Pour sa part, le Dr Joane D. Maitre souligne qu’avec une fistule, beaucoup de femmes sont rejetées par la société. « Quand elles sont guéries, les femmes ont souvent besoin des moyens économiques pour se relancer. En ce sens, nous essayons de les assister, mais nous n’avons pas assez de ressources pour le faire. L’UNFPA ne paie que pour les soins », explique le médecin Maitre.
Population à risque
Selon la dernière Enquête de mortalité, de morbidité et d’utilisations des services (EMMUS VI) publiée en 2017, il y a moins de 50% de femmes qui ont une assistance d’un prestataire de santé durant l’accouchement. Seulement 39% de femmes accouchent dans un établissement de santé. La même étude a révélé sur 100 femmes haïtiennes, 73 ont déclaré avoir des problèmes d’argent pour se faire soigner. 33% ont fait savoir que l’établissement de santé ne leur est pas accessible à cause de la distance.
Les femmes les plus pauvres sont celles qui ont le moins d’accès au soin de santé même pour accoucher. « Or, quand elles n’ont pas d’assistance médicale durant l’accouchement, les femmes sont prédisposées à avoir des traumatismes durant l’accouchement.

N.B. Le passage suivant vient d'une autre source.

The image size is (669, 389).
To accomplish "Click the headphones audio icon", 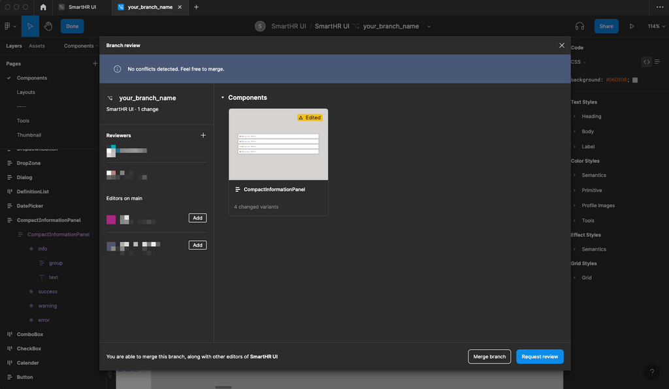I will point(579,26).
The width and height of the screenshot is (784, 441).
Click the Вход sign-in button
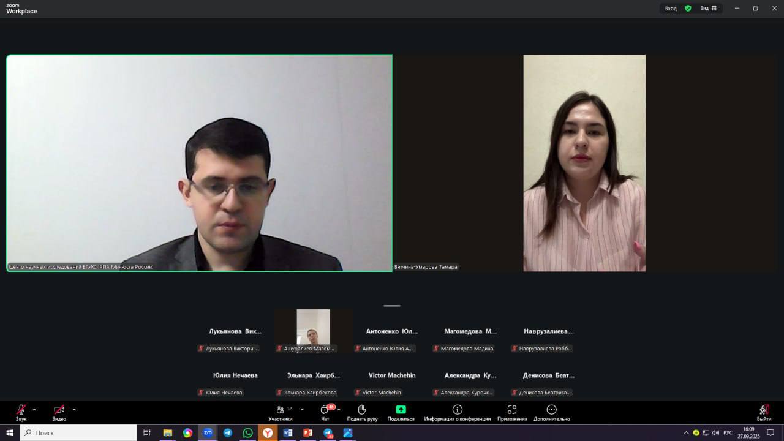click(x=671, y=8)
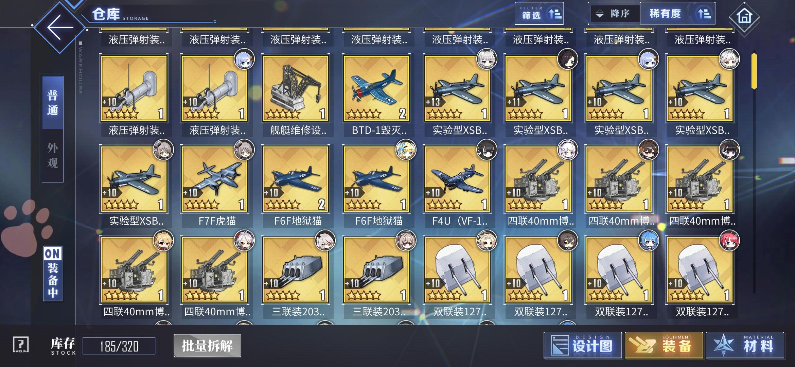795x367 pixels.
Task: Open the help question mark icon
Action: coord(21,345)
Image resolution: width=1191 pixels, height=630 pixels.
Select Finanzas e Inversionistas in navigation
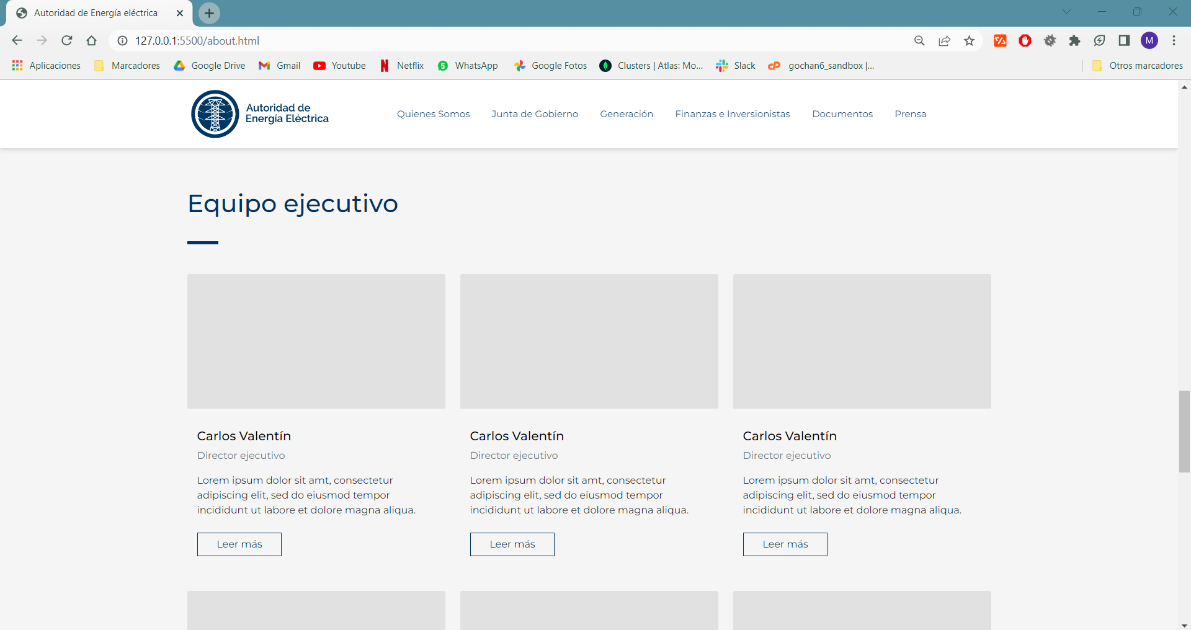(x=733, y=114)
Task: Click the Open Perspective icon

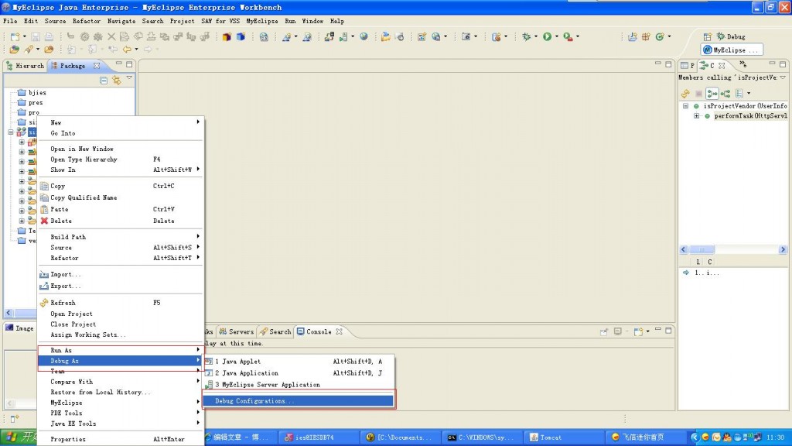Action: tap(707, 36)
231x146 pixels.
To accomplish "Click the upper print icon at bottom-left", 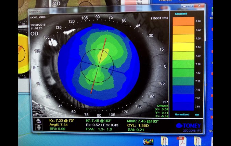I will [x=39, y=121].
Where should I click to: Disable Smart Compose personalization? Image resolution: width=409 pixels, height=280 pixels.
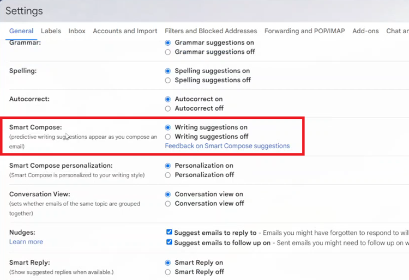pos(168,175)
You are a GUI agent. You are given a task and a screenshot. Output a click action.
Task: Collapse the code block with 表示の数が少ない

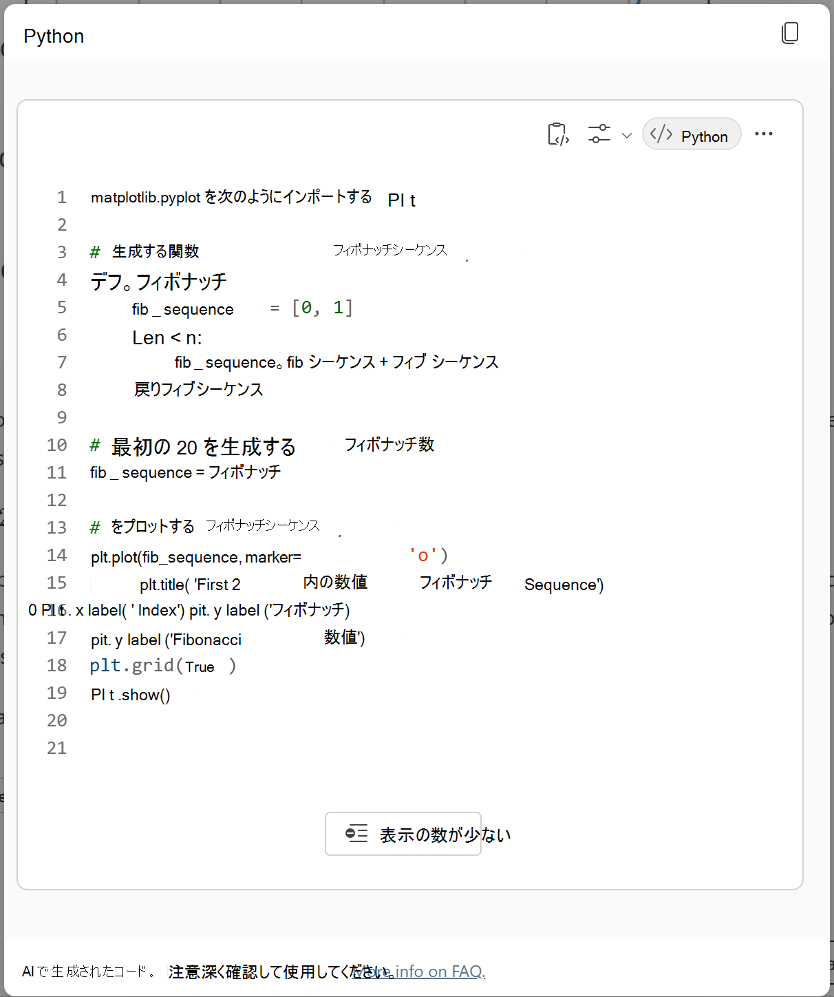[x=403, y=833]
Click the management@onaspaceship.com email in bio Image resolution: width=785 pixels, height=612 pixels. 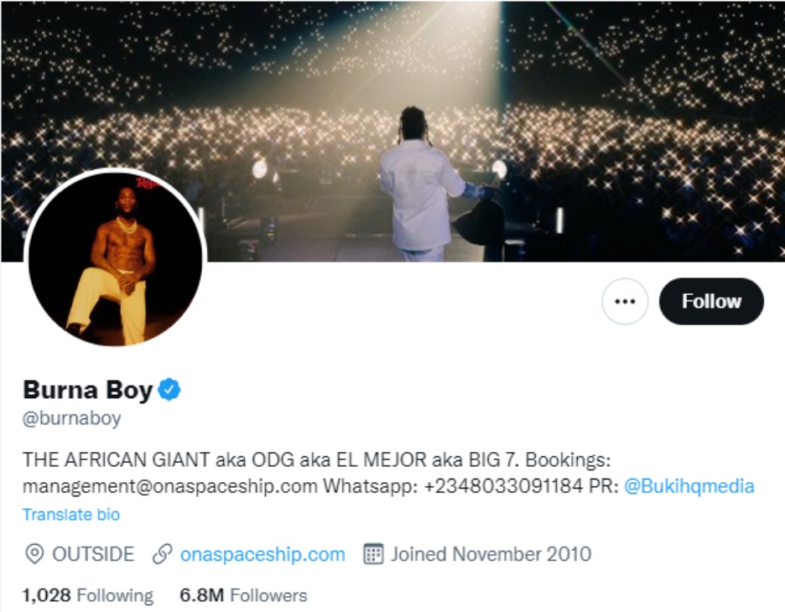[170, 486]
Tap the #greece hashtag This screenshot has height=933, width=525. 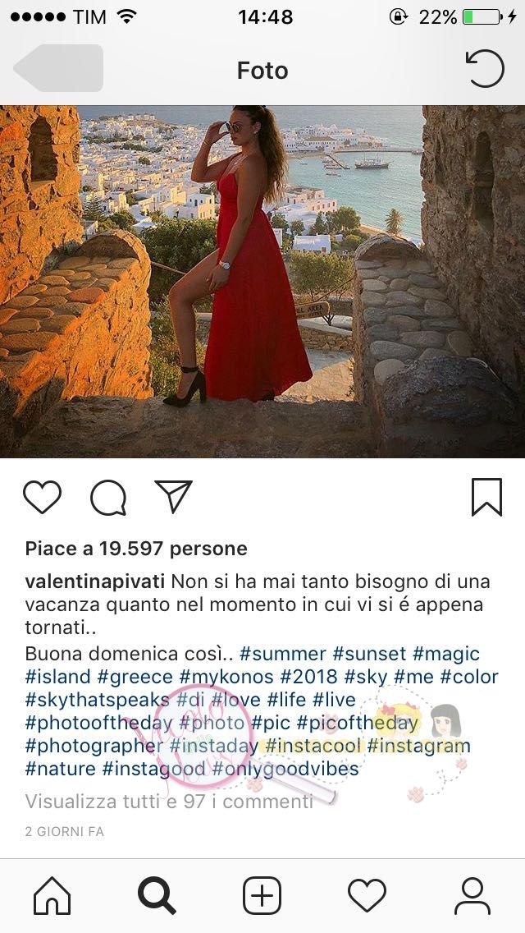tap(135, 677)
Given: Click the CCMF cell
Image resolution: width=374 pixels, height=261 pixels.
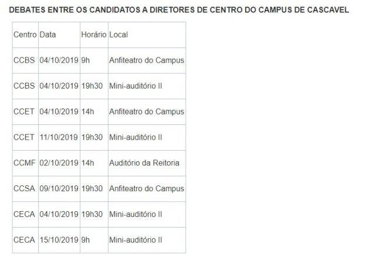Looking at the screenshot, I should click(25, 163).
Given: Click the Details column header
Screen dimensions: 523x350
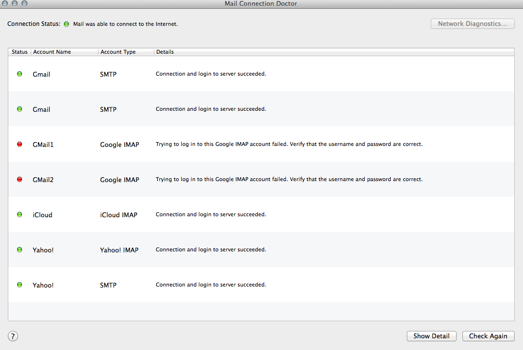Looking at the screenshot, I should (x=165, y=52).
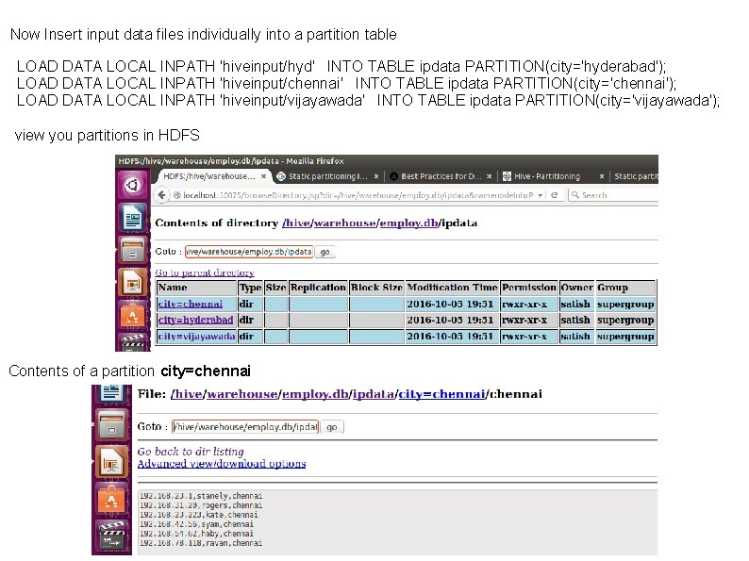Reload the page using refresh icon
This screenshot has width=749, height=561.
554,195
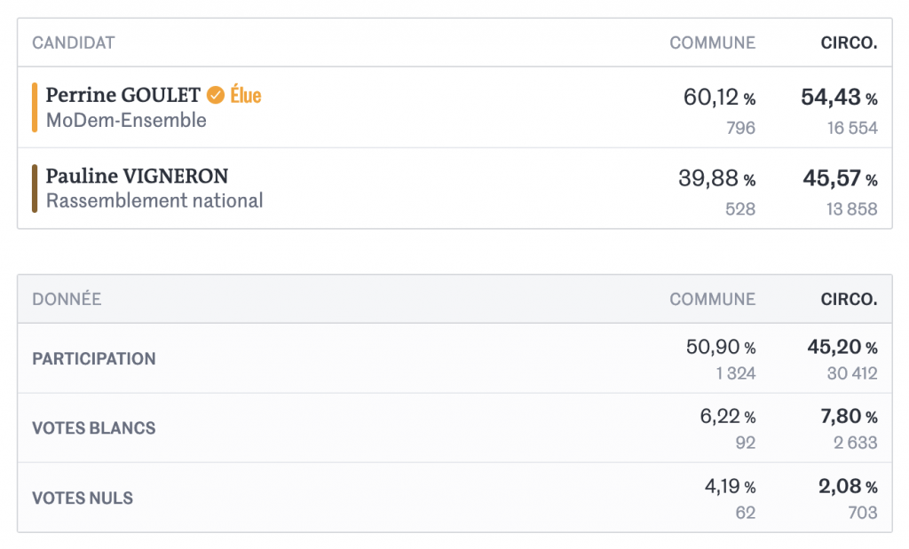Click the orange elected checkmark badge
Screen dimensions: 909x549
click(216, 95)
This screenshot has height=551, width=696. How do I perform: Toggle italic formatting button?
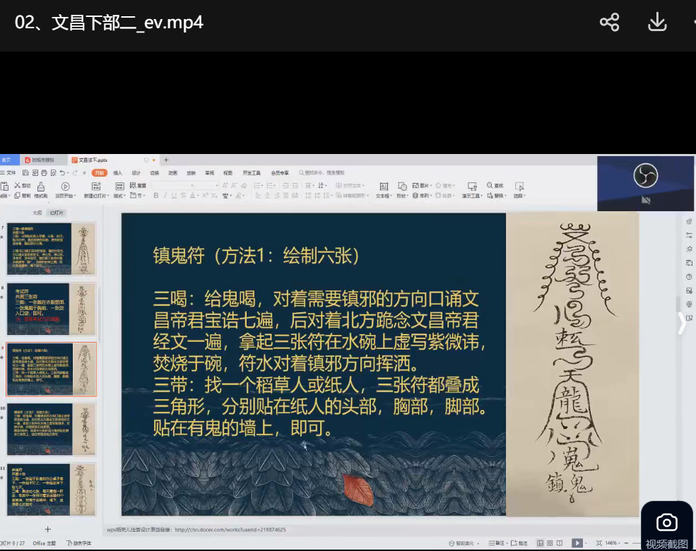click(164, 196)
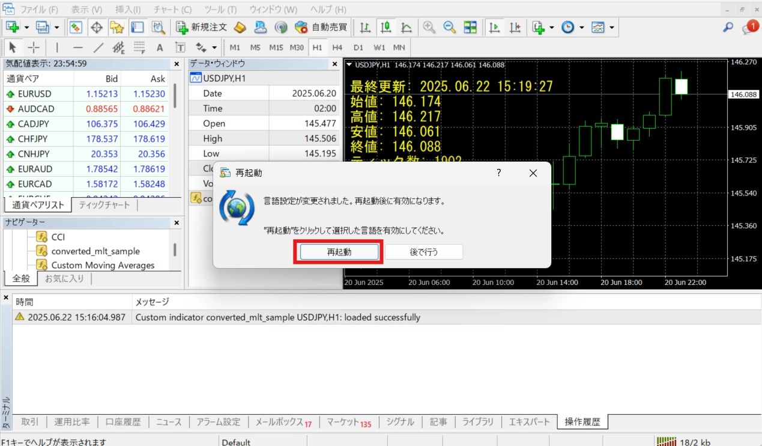
Task: Toggle candlestick chart mode
Action: (386, 27)
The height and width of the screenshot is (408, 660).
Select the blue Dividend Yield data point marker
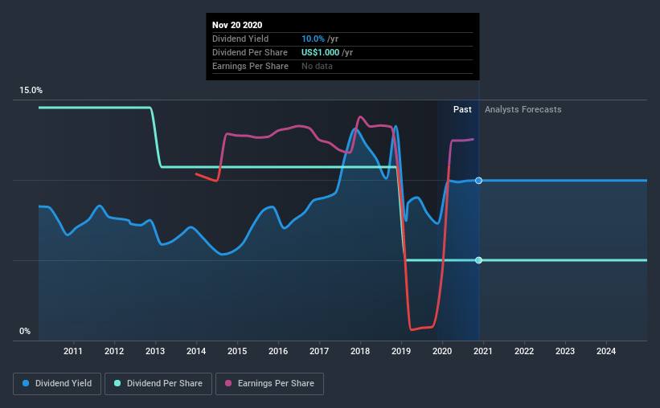(x=478, y=181)
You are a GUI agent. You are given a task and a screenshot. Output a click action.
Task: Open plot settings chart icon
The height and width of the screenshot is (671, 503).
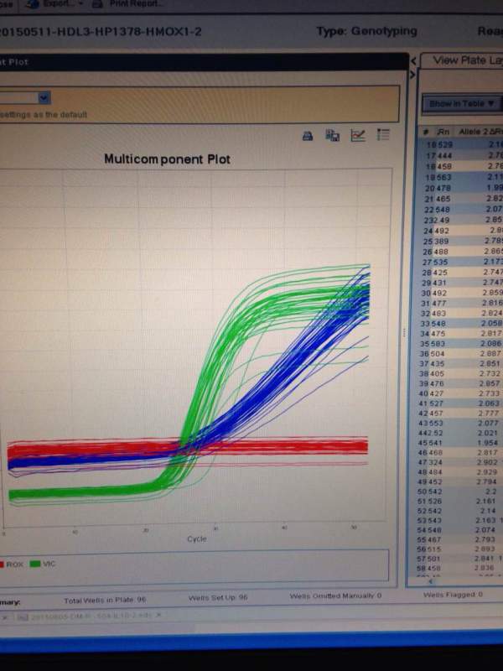click(358, 135)
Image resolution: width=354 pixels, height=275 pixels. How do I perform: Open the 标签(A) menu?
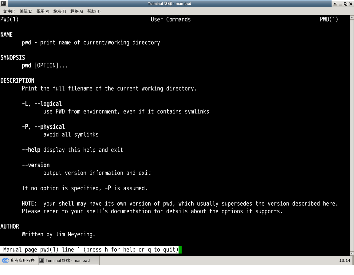point(77,11)
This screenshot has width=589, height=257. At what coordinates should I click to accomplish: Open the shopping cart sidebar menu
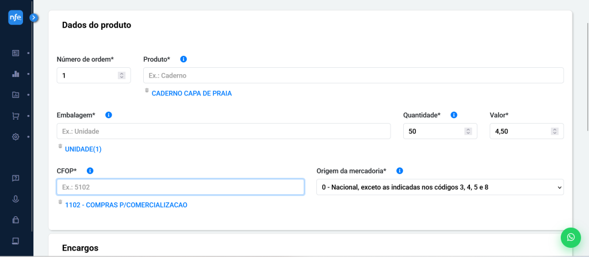click(16, 116)
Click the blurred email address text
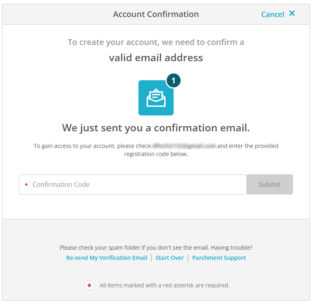The height and width of the screenshot is (304, 312). (184, 146)
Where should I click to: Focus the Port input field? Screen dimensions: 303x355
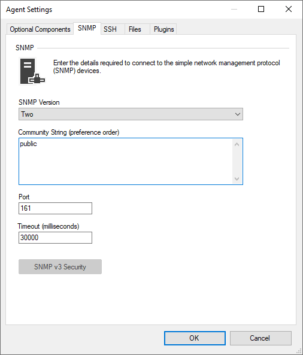pos(55,208)
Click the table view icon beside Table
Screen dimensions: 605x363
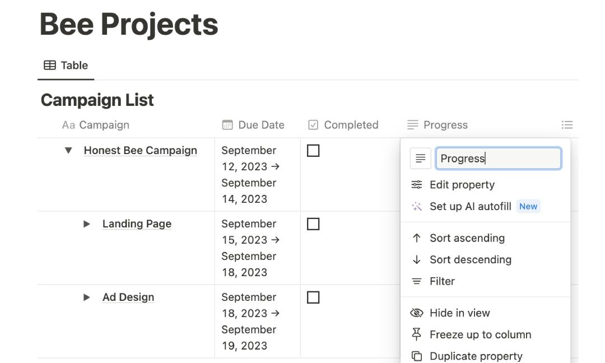tap(50, 64)
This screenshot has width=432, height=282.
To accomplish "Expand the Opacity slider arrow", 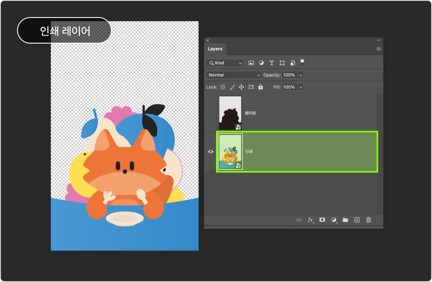I will (301, 75).
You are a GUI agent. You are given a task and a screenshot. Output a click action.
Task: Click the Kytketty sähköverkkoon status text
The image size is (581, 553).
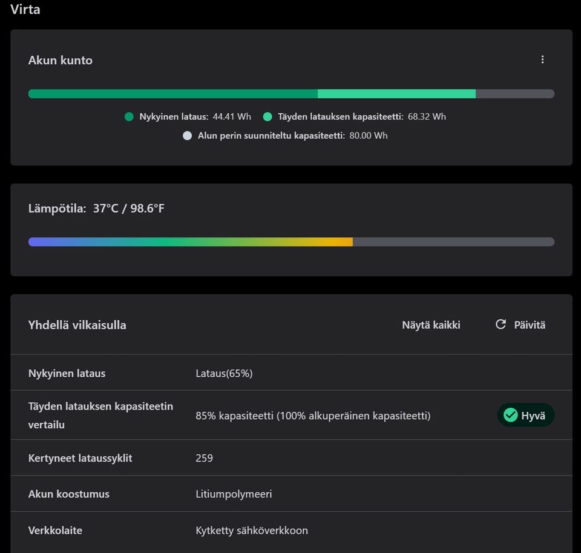[x=252, y=531]
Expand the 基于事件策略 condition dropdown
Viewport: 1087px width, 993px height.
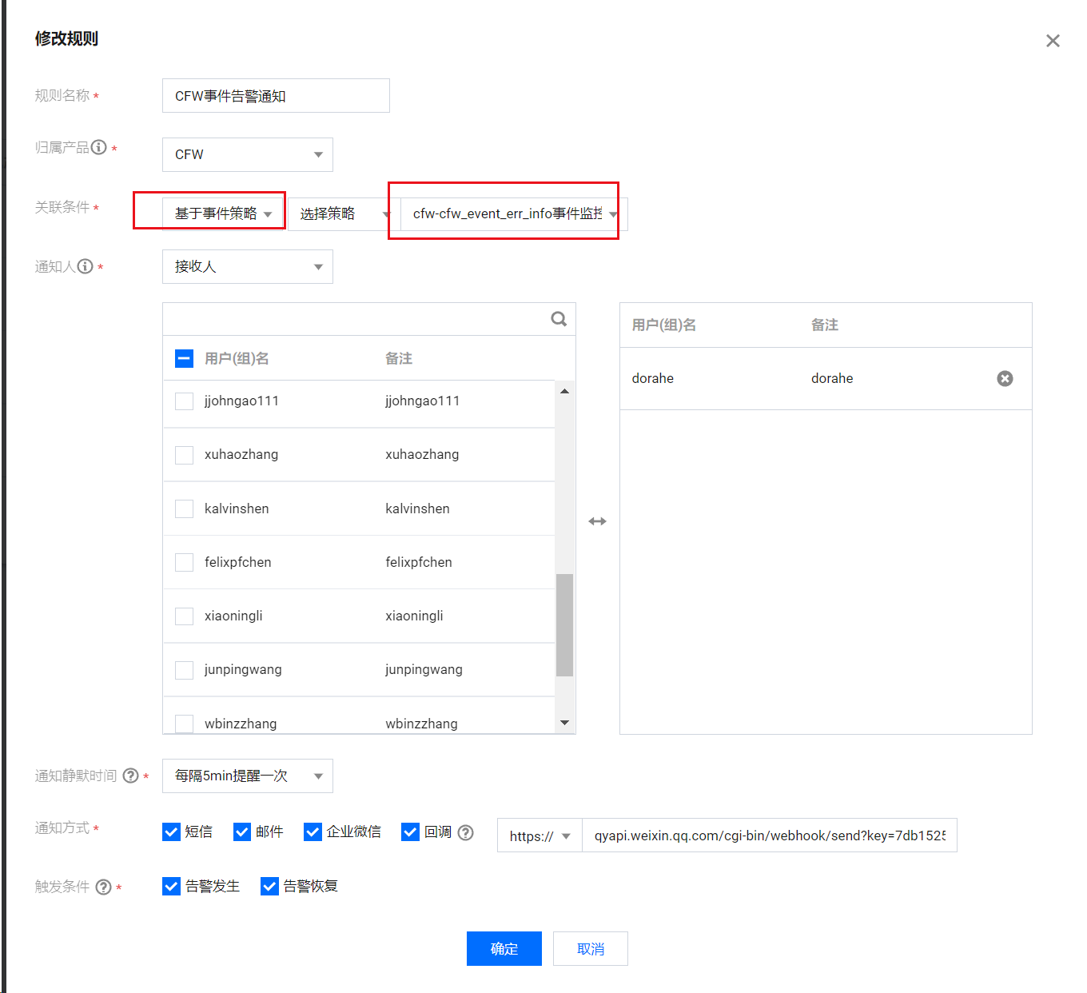[223, 213]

La fistule est l’une des complications de traumatisme qui entre dans un cadre global qu’on appelle morbidité », argumente Dr Jean Jumeau Batsch. Ce qui sous-entend que ce sont les femmes vivant dans situations socio-économiques précaires qui sont plus à risque d’avoir des fistules obstétricales.
Zelda Axilien a aujourd’hui 34 ans, elle habite à Cité Soleil avec sa mère. Elle a déjà été opérée quatre fois pour la fistule. À présent, la dame dit qu’elle se sent bien. « J’ai encore des gouttes d’urine. Mais maintenant j’arrive à sentir le besoin de faire pipi et d’aller uriner ce que jadis je n’arrivais pas à faire. » De son côté, Sabine Jacques n’a pas encore subi d’intervention chirurgicale, mais encourage toutes les femmes qui ont des fistules obstétricales de lever le voile sur leur situation pour qu’elles puissent trouver de l’aide. « Quand on est malade, on ne doit pas le cacher, surtout pas au personnel de santé. »
Sabine Jacques est un nom d’emprunt. L’interviewée n’a pas voulu qu’on cite son nom.